- DIRECTION 1
In the article on genetically modified crops, how many new transgenic crops could have their authorizations accelerated under the proposed rule change?

-- START OF PAGE --

With the GM industry and its opponents each sharpening their legal claws, European nations will debate a proposed rule change on Monday that would allow officials to accelerate authorizations for 15 new transgenic crops while letting those who want to keep them off their territories do so.

The continent is deeply divided on the GM issue, which has crept back up the agenda after Germany's BASF "accidentally" sowed seed from an unauthorized potato in Sweden and a furor in Britain about milk and meat from cloned cattle entering the food chain.

One European Union official describes such "Frankenfood" fears as "anecdotal" to the talks between farming ministers, but others say a move designed to protect the EU from World Trade Organization prosecution will leave consumers in the dark.

"Surely this should be about science first - and then consumer choice," says a diplomatic source from one of the big European nations.

"If member states are not allowed to block GM cultivation on scientific or environmental grounds, what grounds can they use, and won't these (also) be challenged in the WTO?" says a diplomat from another leading EU country.

-- END OF PAGE --

- DIRECTION 2
Copy out the records that start at the line containing "Click the coffee cup marker near Westway" and end with the line containing "coord(375,347)", requests included. Adjust every coordinate in the answers by -62.

-- START OF ENTRIES SHOWN --

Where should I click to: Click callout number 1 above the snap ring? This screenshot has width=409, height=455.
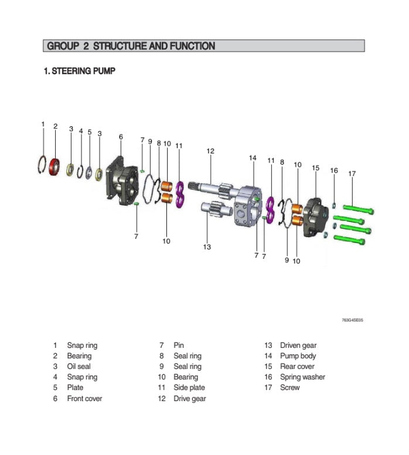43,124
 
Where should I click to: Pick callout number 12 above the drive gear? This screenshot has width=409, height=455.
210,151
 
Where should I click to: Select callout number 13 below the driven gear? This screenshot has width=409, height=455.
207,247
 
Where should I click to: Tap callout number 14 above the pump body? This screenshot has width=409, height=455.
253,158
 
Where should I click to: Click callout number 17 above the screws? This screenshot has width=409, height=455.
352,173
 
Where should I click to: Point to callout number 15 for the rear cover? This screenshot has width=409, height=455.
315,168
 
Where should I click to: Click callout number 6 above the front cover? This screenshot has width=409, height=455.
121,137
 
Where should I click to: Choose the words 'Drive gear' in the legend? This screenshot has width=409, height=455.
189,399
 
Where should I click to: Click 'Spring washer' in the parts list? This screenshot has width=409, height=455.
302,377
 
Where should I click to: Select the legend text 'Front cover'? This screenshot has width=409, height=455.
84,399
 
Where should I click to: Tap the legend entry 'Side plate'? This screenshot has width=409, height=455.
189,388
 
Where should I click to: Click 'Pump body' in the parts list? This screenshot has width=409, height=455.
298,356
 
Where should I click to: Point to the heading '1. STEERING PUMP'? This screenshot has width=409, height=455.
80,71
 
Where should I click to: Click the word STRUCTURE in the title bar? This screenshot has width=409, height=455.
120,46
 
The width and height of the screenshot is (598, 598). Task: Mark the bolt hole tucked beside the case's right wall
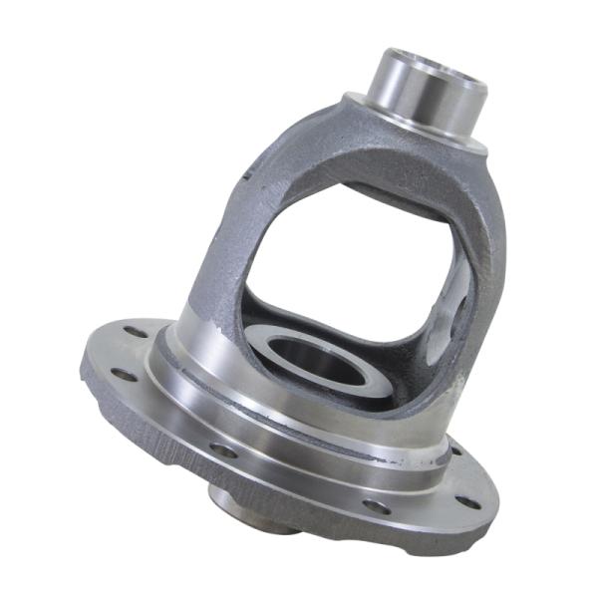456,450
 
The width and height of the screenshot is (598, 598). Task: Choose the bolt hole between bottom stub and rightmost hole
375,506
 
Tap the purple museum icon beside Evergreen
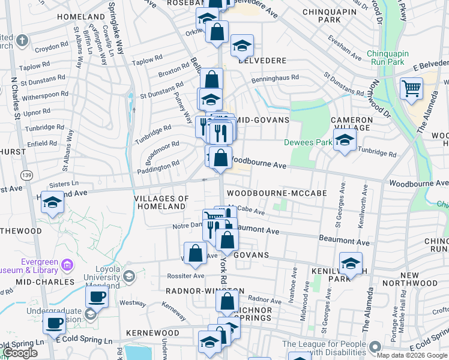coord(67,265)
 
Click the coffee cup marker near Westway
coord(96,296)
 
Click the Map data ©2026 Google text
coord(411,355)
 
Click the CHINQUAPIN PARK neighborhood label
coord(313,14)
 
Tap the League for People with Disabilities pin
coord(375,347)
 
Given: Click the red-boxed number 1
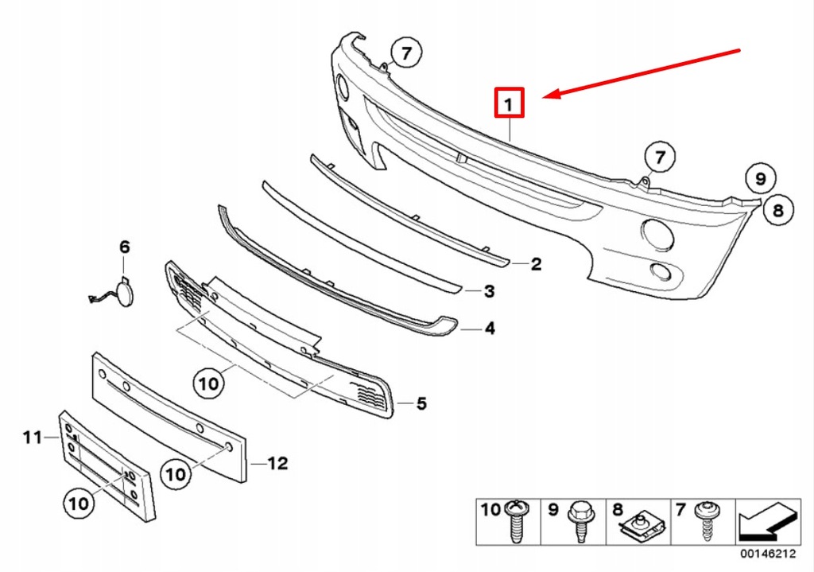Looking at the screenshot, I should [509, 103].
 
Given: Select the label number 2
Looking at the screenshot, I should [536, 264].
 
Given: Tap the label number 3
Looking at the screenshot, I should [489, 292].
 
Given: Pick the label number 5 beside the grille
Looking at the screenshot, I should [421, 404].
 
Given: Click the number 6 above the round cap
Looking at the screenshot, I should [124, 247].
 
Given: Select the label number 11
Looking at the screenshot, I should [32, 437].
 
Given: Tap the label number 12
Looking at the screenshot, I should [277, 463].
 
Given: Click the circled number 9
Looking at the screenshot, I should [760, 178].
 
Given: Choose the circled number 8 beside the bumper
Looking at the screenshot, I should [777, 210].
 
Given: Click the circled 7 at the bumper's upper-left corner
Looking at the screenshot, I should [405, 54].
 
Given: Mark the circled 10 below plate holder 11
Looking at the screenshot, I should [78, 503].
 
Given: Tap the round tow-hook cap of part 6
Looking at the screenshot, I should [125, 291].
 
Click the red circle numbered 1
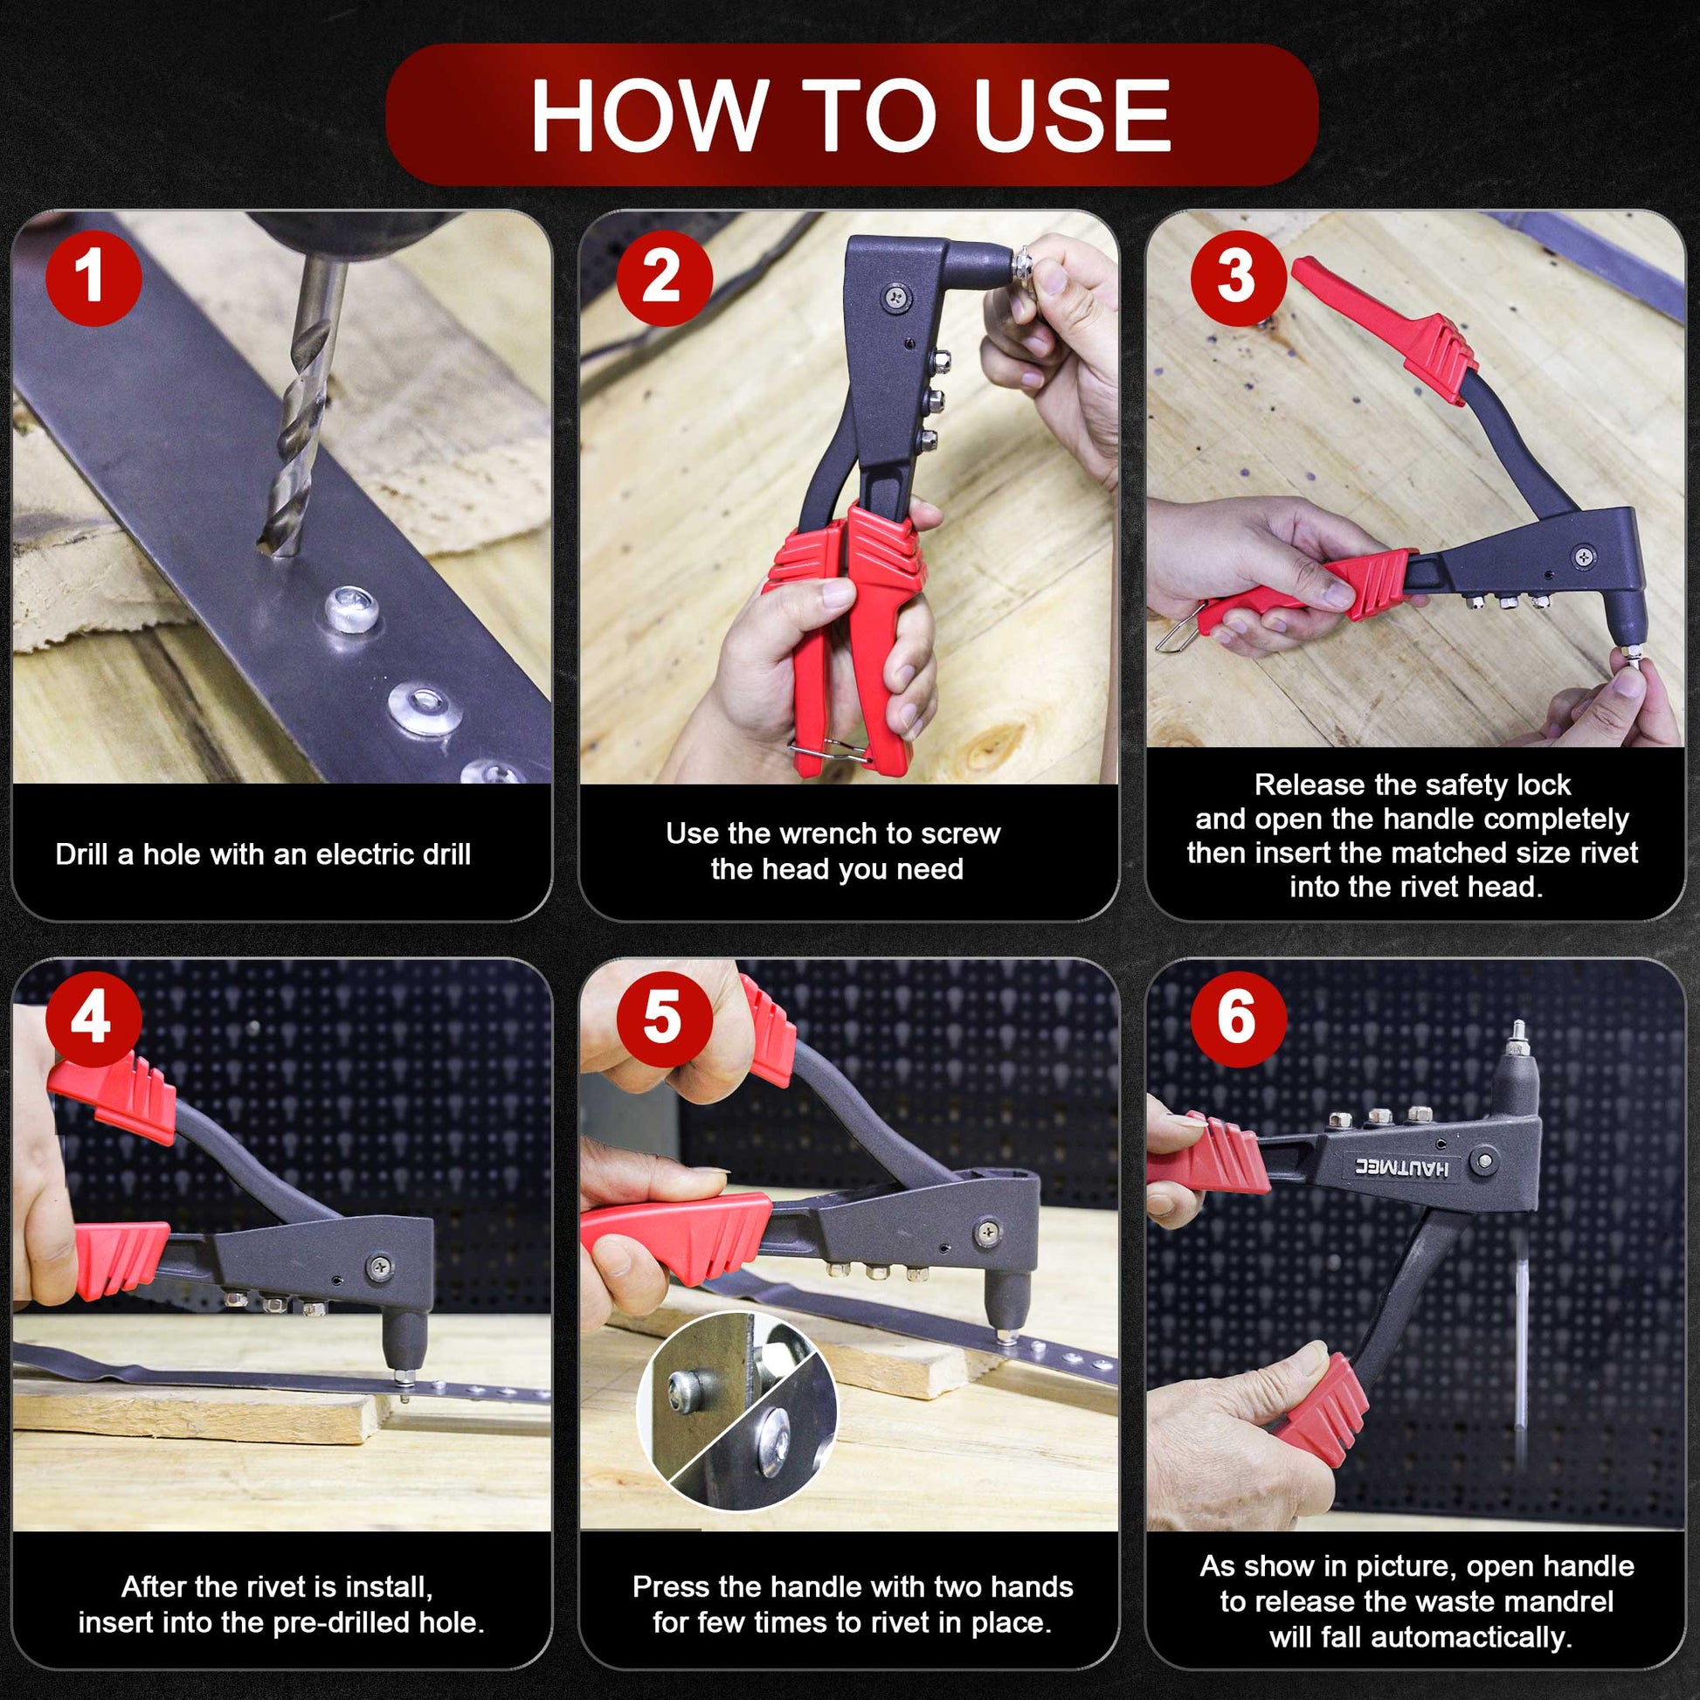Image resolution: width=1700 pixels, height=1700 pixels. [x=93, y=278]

-- END OF ENTRIES SHOWN --
-- START OF ENTRIES SHOWN --

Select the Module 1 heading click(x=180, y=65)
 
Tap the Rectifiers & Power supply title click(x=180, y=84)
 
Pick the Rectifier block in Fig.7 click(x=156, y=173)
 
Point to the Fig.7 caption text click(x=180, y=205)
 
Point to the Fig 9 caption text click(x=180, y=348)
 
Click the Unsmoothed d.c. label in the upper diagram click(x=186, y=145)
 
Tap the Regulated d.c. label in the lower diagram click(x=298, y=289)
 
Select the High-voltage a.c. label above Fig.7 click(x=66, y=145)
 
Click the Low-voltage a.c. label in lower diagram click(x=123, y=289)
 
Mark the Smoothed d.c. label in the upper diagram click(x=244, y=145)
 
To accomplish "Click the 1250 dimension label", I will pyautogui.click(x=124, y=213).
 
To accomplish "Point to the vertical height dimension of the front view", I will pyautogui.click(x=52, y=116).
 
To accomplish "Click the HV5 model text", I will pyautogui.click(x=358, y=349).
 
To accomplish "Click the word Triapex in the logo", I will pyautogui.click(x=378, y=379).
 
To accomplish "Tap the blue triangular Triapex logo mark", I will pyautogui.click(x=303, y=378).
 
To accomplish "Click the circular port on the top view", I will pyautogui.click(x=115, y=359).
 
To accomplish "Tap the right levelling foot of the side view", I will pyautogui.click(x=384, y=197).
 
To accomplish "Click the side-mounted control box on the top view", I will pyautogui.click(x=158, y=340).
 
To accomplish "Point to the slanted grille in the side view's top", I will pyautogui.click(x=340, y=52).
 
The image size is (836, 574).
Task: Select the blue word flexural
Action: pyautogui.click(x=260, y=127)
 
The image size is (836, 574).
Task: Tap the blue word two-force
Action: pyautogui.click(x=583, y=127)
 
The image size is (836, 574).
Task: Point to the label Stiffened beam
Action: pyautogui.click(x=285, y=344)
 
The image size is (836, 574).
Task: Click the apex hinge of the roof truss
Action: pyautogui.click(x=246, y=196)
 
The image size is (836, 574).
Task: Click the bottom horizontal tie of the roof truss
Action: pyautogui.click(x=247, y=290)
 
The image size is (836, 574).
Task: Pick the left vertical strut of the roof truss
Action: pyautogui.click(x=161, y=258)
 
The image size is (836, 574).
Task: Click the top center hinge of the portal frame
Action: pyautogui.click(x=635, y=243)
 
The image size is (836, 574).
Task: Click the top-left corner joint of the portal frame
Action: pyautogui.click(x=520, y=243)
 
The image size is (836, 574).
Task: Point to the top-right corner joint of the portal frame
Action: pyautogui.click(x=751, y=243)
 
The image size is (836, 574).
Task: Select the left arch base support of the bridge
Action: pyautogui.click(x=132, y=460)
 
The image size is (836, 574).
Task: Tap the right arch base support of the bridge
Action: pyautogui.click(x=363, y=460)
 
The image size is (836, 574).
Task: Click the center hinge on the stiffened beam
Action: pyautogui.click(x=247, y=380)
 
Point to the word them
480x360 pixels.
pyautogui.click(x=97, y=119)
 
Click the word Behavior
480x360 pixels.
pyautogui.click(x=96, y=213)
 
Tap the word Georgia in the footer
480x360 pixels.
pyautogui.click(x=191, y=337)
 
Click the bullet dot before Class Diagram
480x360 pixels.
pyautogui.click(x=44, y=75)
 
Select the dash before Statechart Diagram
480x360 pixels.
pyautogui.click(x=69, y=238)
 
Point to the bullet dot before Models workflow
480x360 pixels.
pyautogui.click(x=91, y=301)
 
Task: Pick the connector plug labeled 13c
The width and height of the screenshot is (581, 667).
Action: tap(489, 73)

-- END OF ENTRIES SHOWN --

- OUTPUT 1
15

- OUTPUT 2
Click the coffee cup marker near Westway
coord(34,234)
 
Click the Map data ©2026 Google text
coord(349,293)
 
Click the CHINQUAPIN PARK neighborhood label
coord(251,-48)
 
Tap the League for People with Disabilities pin
coord(313,285)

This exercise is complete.